──────── Dataset ────────
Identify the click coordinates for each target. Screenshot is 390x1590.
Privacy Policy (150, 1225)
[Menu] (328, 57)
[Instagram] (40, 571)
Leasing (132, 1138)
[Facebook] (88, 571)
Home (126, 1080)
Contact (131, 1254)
────────
(Problem to solve) Output the records verbatim, from the first line to the last.

(Written solution)
Identify the click coordinates for each target. Screenshot is 390x1590.
Privacy Policy (150, 1225)
[Menu] (328, 57)
[Instagram] (40, 571)
Leasing (132, 1138)
[Facebook] (88, 571)
Home (126, 1080)
Contact (131, 1254)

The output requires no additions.